Contribution of genetic polymorphisms of the CYP3A4, CYP3A5 and MDR1 genes to cyclosporine disposition
- VernacularTitle:CYP3A4,CYP3A5和MDR1基因多态性对环孢素处置的影响
- Author:
Yongfang HU
;
Honghao ZHOU
- Publication Type:Journal Article
- Keywords:
cyclosporine;
CYP3A4;
CYP3A5;
MDR1;
disposition
- From:
Chinese Pharmacological Bulletin
1987;0(03):-
- CountryChina
- Language:Chinese
-
Abstract:
Cyclosporine is an immunosuppressive drug largely used in organ transplantation.It is characterized by a narrow therapeutic index and wide interindividual variability in its pharmacokinetics.

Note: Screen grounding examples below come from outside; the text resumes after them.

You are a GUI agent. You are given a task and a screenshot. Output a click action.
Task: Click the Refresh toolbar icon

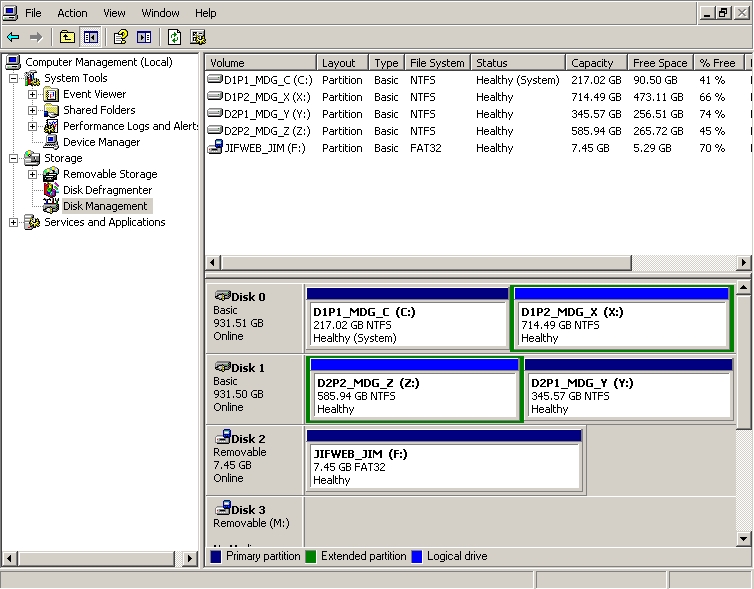pyautogui.click(x=174, y=37)
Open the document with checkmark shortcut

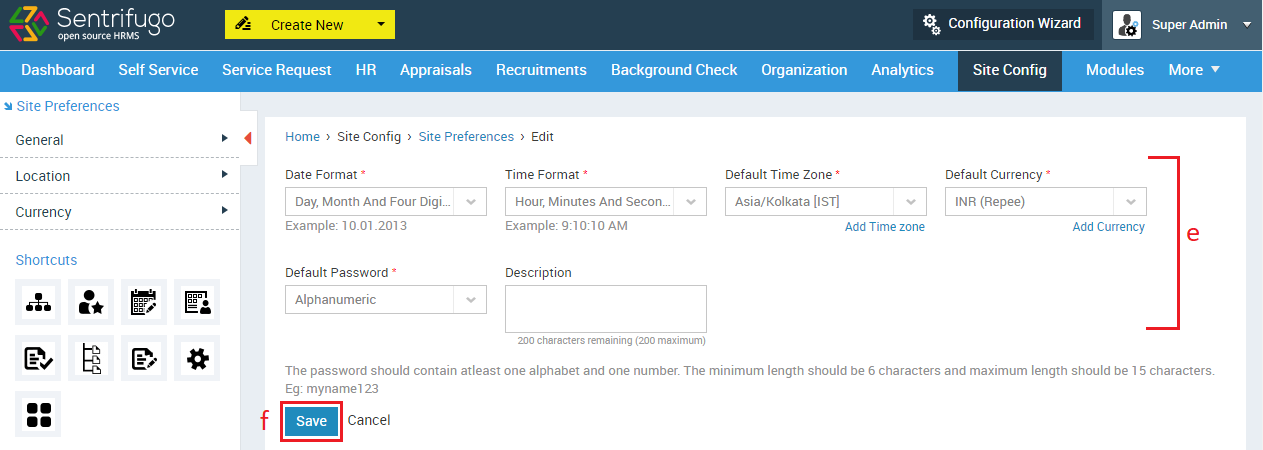(38, 358)
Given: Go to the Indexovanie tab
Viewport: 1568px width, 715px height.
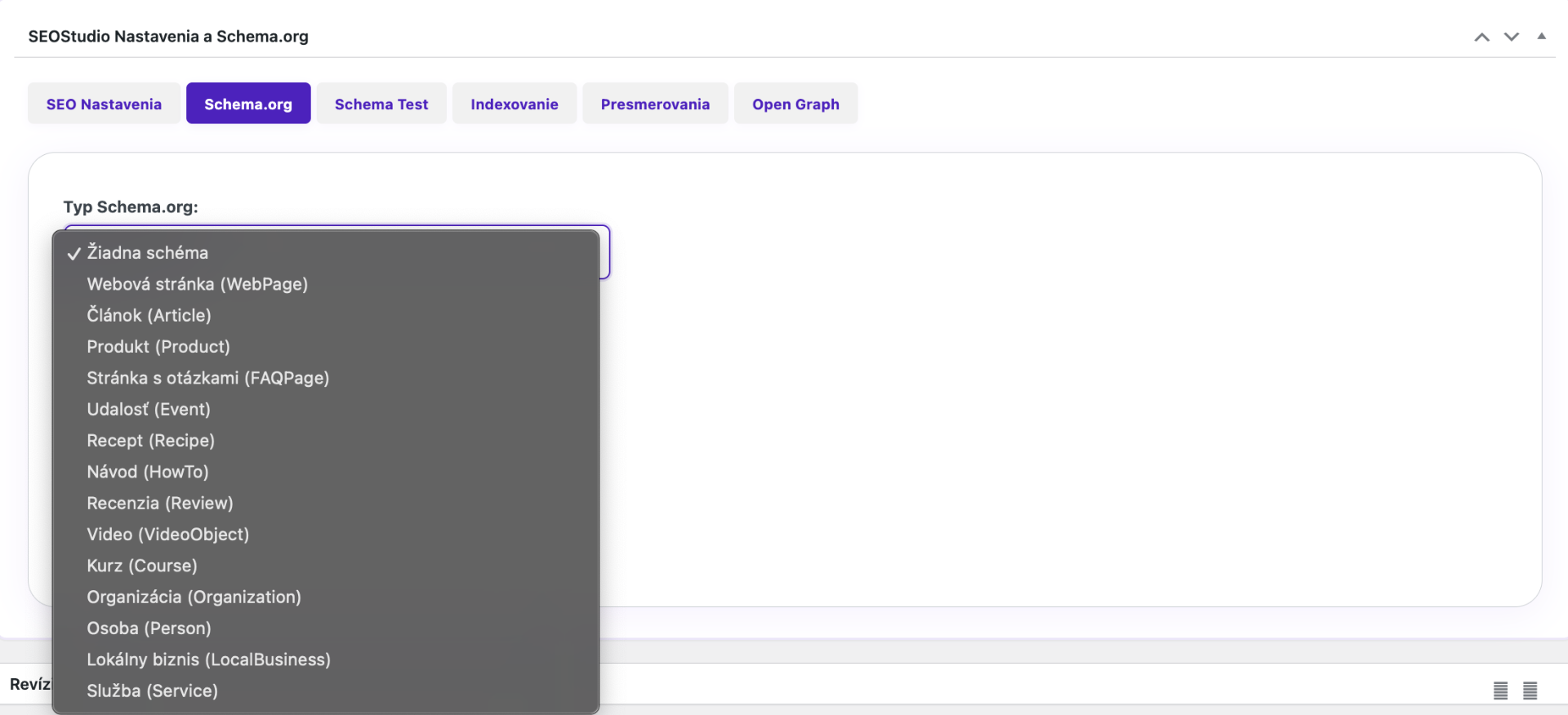Looking at the screenshot, I should 514,104.
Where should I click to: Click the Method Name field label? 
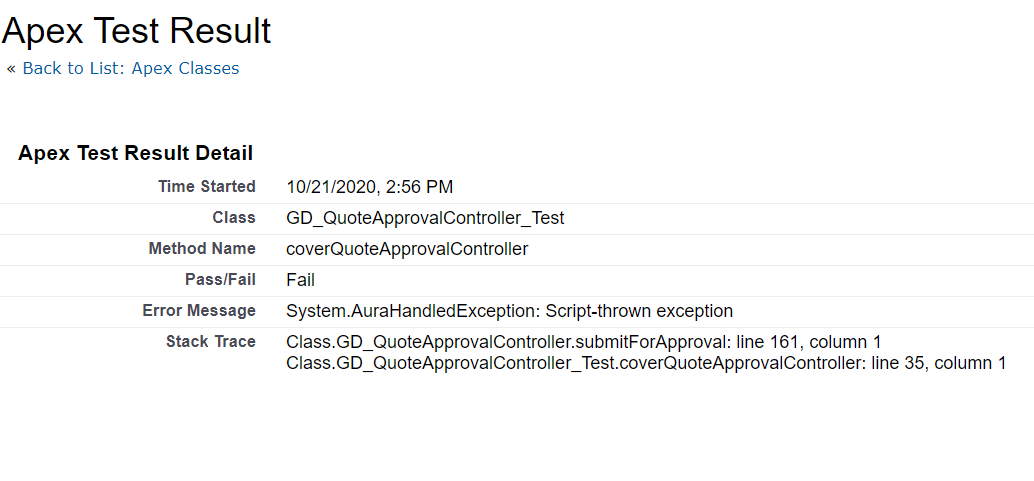coord(202,249)
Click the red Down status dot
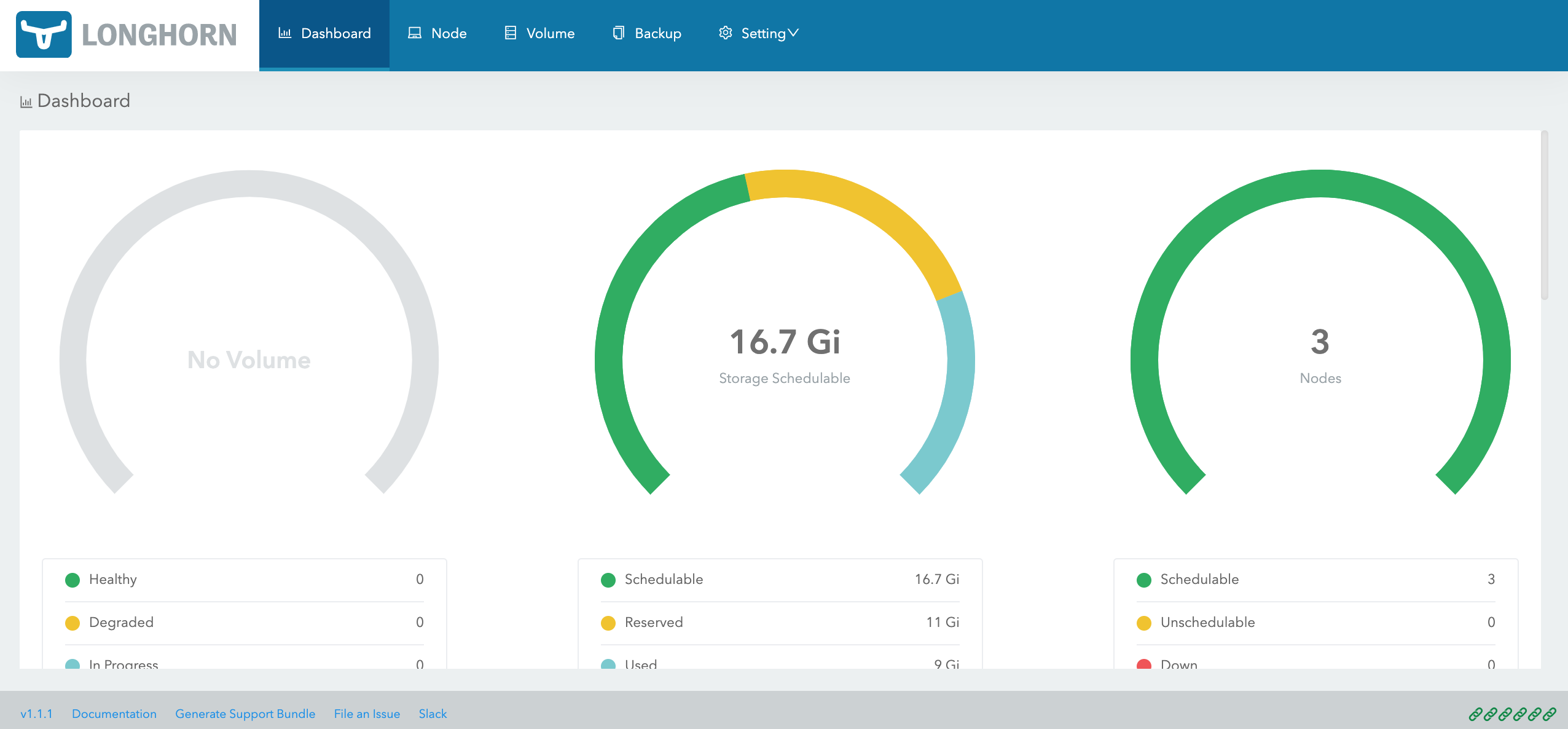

Cyclosporine is metabolized primarily by CYP3A4 and CYP3A5 in the liver and small intestine and also substrate for P-gp, encoded by MDR1. The interindividual heterogeneity in enzymatic activity of small intestine and liver CYP3A4 and CYP3A5, and intestine P-gp have contributed to oral cyclosporine pharmacokinetics in kidney, heart,liver and lung transplant patients. The differences in enzymatic activity of CYP3A and P-gp are believed to be due to CYP3A4, CYP3A5 and MDR1 genetic mutation. Therefore, a investigation which the effect of sequence variants in gene encoding drug-metabolizing enzymes and drug transporter to cyclosporine disposition may lead to individualized drug dosing and improved therapeutics.